The key to this solution looks like this:

1react-native start --config ./.ondevice/metro.storybook.js

This solution works with React Native cli I haven't worked out a solution for expo yet, but maybe someone can help me with that.

The setup

I'll be working from the react native storybook template based on the react native typescript template. However your own setup should work too if you adjust it in the same way.

To use it you can run

1npx react-native init MyApp --template react-native-template-storybook

At the time of writing when you use this template your directory structure will look something like this

2 Storybook.tsx
3 main.js
4 ...

The files in .ondevice are related to React Native storybook and currently the App.tsx file imports the default export from .ondevice/Storybook.tsx and renders that as the Application.

What if you want to write an application here and run storybook separately, what do you do?

You might just comment out the storybook import when you aren't using it, or you might add some kind of conditional to load storybook when an environment variable is set.

There is another way, you can actually use metro to do all the work for you.

Creating a second entry point

First I'm going to rename .ondevice/Storybook.tsx to .ondevice/index.js and replace the content with this:

1import { AppRegistry } from "react-native";
2import { getStorybookUI } from "@storybook/react-native";
3import { name as appName } from "../app.json";
4import "./storybook.requires";
6const StorybookUIRoot = getStorybookUI({});
8AppRegistry.registerComponent(appName, () => StorybookUIRoot);

This will act as the secondary entry point for Storybook and when used registers the Storybook UI as the Application to render just like before.

Now in App.tsx lets just remove all storybook related code and make it look like this

1import React from "react";
2import { SafeAreaView, Text } from "react-native";
3export default () => {
4 return (
5 <SafeAreaView>
6 <Text>Not Storybook!</Text>
7 </SafeAreaView>
8 );

This App file gets loaded by index in the root of the project which is the original entry point. This component will be registered as the app when that entry point is used.

We have two entry-points .ondevice/index.js and index.js. Now we just need a way to swap between them.

Create a file in the .ondevice/ folder called metro.storybook.js with the following content:

1const path = require("path");
2module.exports = {
3 transformer: {
4 getTransformOptions: async () => ({
5 transform: {
6 experimentalImportSupport: false,
7 inlineRequires: false,
8 },
9 }),
10 },
11 resolver: {
12 resolverMainFields: ["sbmodern", "react-native", "browser", "main"],
13 },
14 watchFolders: [path.resolve(__dirname, "..")],

The important thing here is the watchFolders config so that metro knows to look for files in the root of the project.

We're also using the way metro works to our advantage, by default it will look for an index file relative to the projectRoot. Since we didn't set the root it will assume that the current directory is the project root.

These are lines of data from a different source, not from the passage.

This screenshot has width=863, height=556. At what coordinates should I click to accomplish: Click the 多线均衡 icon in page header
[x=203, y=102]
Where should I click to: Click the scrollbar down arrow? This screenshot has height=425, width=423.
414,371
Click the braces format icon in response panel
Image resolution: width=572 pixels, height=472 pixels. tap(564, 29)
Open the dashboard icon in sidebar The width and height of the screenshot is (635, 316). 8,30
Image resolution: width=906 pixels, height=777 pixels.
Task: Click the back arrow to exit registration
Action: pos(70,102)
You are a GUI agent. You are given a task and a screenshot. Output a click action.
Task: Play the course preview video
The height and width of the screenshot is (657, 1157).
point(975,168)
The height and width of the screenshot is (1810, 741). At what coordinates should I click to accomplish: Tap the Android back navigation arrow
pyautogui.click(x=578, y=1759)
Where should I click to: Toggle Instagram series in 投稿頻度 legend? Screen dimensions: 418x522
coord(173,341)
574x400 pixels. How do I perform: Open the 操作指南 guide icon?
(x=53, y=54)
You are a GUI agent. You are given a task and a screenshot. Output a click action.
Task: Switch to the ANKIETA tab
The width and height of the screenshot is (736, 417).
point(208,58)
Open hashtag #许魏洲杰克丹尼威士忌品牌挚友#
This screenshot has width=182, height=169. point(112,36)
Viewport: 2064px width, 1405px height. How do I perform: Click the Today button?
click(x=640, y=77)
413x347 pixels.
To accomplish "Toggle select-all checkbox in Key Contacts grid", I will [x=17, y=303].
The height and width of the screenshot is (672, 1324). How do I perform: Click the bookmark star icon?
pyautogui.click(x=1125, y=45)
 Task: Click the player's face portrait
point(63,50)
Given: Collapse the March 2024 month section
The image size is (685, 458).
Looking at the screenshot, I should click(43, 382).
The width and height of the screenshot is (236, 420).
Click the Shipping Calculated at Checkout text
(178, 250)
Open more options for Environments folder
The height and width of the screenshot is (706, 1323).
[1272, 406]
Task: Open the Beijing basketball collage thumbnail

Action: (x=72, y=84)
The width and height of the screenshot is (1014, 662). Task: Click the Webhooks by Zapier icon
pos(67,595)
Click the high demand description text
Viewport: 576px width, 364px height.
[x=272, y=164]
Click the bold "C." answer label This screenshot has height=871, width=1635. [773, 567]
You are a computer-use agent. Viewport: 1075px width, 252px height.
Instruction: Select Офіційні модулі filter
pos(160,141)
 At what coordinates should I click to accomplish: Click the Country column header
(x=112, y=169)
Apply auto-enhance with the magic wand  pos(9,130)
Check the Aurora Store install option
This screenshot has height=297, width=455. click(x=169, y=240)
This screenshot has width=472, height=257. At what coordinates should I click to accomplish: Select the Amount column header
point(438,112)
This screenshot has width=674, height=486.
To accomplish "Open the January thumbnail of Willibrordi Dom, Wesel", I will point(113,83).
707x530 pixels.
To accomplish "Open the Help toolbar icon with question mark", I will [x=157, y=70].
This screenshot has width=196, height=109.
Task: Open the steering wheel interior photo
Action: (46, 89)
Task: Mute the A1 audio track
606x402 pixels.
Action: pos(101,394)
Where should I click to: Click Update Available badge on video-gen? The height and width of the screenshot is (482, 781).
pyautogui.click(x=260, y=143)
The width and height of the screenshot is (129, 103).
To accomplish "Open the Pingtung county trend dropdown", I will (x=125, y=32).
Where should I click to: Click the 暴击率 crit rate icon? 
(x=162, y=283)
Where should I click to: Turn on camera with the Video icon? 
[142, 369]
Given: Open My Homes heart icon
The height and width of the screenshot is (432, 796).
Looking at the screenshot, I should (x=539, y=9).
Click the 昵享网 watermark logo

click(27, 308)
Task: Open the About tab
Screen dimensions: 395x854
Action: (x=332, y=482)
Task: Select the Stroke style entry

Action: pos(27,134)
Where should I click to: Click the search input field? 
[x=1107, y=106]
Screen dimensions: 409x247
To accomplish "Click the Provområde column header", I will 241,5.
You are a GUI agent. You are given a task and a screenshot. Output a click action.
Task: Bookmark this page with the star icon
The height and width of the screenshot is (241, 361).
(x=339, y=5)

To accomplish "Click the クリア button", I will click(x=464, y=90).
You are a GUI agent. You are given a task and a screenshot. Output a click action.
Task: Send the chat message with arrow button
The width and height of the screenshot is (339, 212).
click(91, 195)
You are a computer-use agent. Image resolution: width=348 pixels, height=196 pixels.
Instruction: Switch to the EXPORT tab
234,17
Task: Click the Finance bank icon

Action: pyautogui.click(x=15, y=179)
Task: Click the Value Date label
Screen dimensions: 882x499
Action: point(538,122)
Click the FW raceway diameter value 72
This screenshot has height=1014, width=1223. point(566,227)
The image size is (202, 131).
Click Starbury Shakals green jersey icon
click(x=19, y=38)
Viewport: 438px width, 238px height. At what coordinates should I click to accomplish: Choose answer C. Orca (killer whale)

We're now mostly done, all thats left is to tell metro which config file to load.

The final pieces

Now we just setup some scripts in package json to make our life easier

The template we used gives us these commands

1"scripts": {
2 ...
3 "start": "react-native start",
4 "prestart": "yarn update-stories",
5 ...

The prestart script uses the a prefix to tell yarn to always run this script before the start script.

Now that we've updated our setup we'll be using start specifically for our application code so we'll adjust this.

Let's add a new script for starting metro from our new storybook config file.

1"storybook-metro": "react-native start --config ./.ondevice/metro.storybook.js",

Here we use the --config option to tell metro to use our storybook specific config.

Now rename the prestart script to look like this:

1"prestorybook-metro": "yarn update-stories",

Now the update-stories script only runs when we need it (when running storybook).

Running storybook

Whenever you want to run storybook you run yarn storybook-metro in one terminal followed by running yarn ios or yarn android in another terminal.

To go back to your app you can just stop storybook metro and run yarn start instead. This will start metro with config from metro.config.js and all you have to do is reload the app to get the application javascript bundle.

Note that since only the bundle changes you won't need to rebuild the entire app.

Closing thoughts

As you can see it's possible to separate your storybook code from your application code with just the built in behaviour of metro and React Native.

A great benefit of this is that you can easily leave storybook code outside of your application code since the entry points are completely separate.

This setup could be the default for storybook however a solution is still needed for expo.

In this guide I'm using the React Native Storybook v6 beta which is currently under development however you can follow a similar approach for v5.3 also.